This is going to be my last post on sessions from the conference. There were a lot of other very interesting speakers, I’ve just run out of time and need to catch my plane back!
Susan Chun from the Metropolitan Museum of Art in New York presented on the Steve project. Susan is the General Manager for Collections Information Planning for The Met. Steve for those of you not familiar is a social tagging project involving mostly American Art Museums. The impetus for the project was that visitors were having trouble finding works of art on the Met’s online collection. Susan mentioned, the “semantic gap between the public and scholars” that descriptions written by the museum didn’t, in some cases, match the ones that visitors were looking for.
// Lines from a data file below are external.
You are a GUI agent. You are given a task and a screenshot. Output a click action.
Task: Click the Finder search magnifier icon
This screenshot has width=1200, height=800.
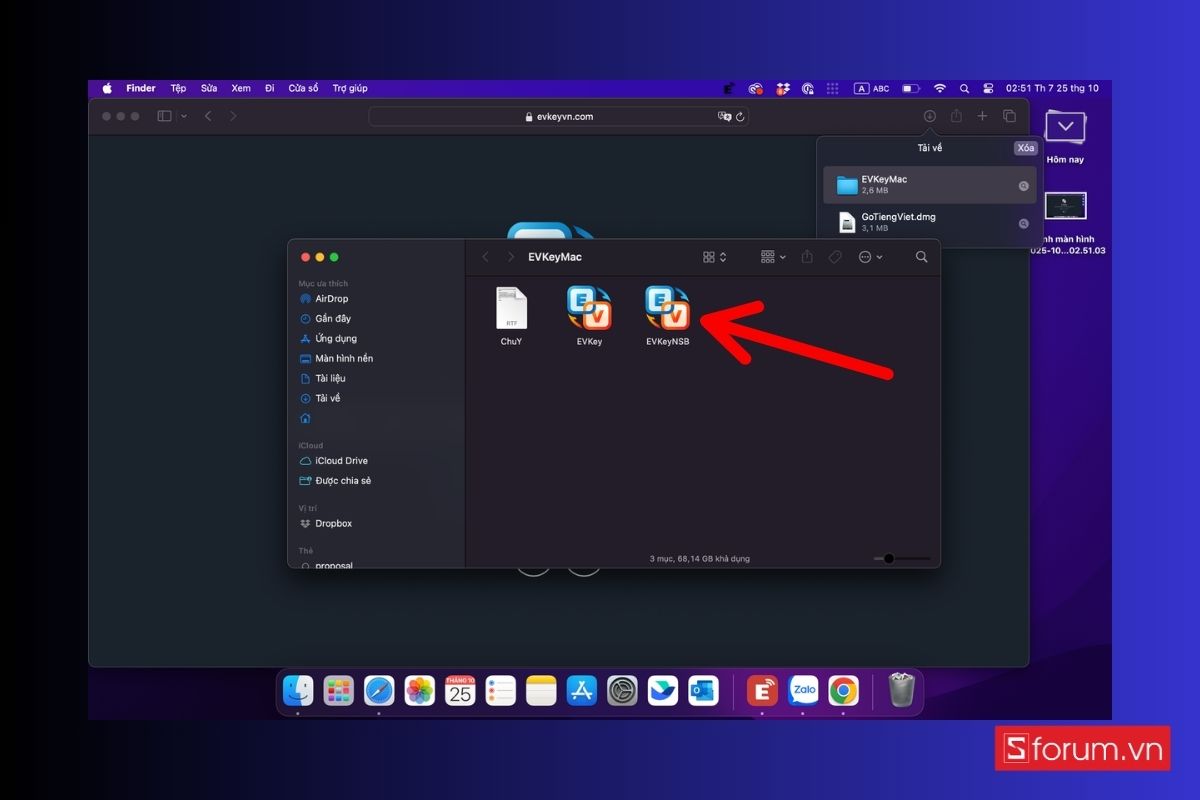click(921, 257)
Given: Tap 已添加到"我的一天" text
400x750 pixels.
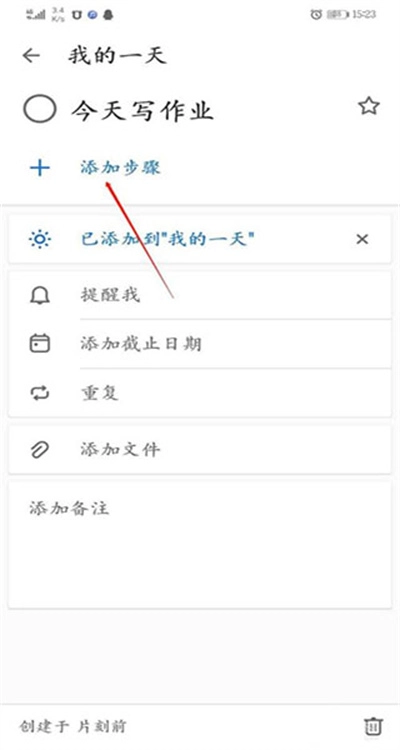Looking at the screenshot, I should 167,239.
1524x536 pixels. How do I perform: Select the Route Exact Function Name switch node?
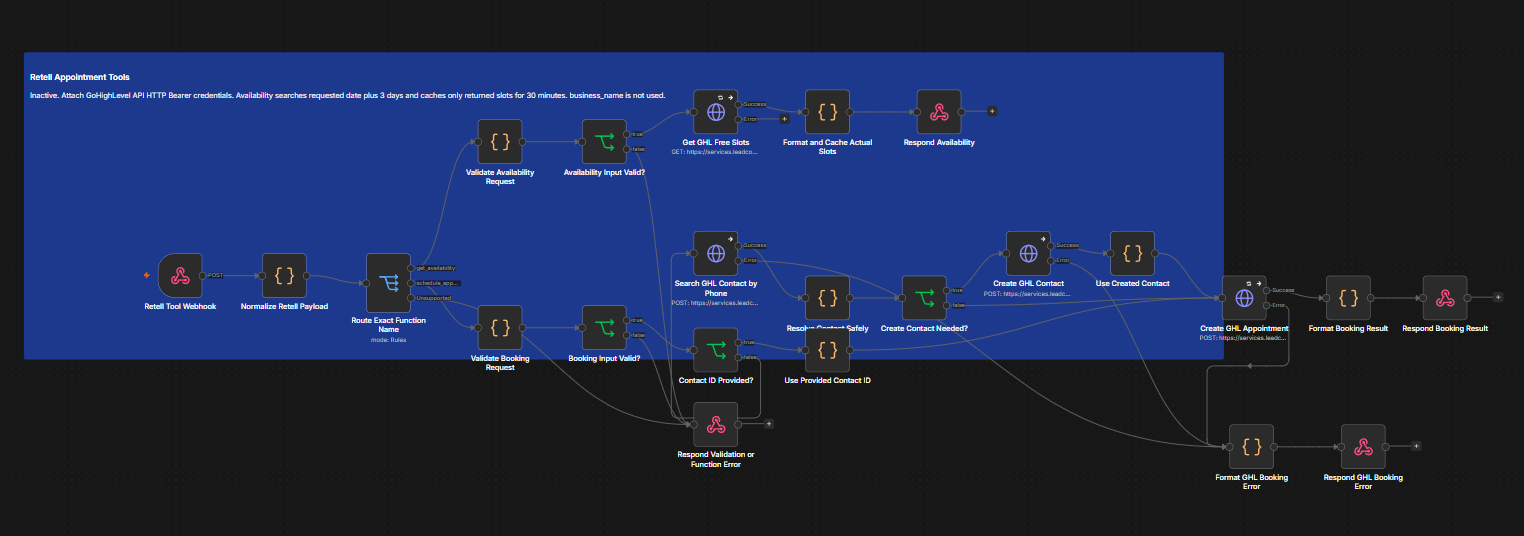coord(389,282)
Susan gave an example of renaissance painting that a visitor emailed an inquiry about. The visitor could provide lots of detailed information, but none of it matched the descriptions the museum gave to the painting. Steve: The Art Museum Social Tagging Project was developed to help address problems like this one.
Steve is a collaborative project, and the product is an open source software package. Currently, version 1.0 is available and apparently some developers are beginning to modify and expand Steve’s features.
Susan continued by mentioning that the group has received funding to conduct two years of research on social tagging. They are going to be looking at questions exploring the nature of tags: “Are tags real words?” “Do they match existing descriptions?” “Are they terms that searchers use?” “Are they appropriate to the work? Accurate?”
The group is going to share the results using the “open data model” –providing all of the materials to anyone who is interested. I look forward to seeing what they come up with. There’s lot’s more about the project on the Steve website and even a discussion list that you can join.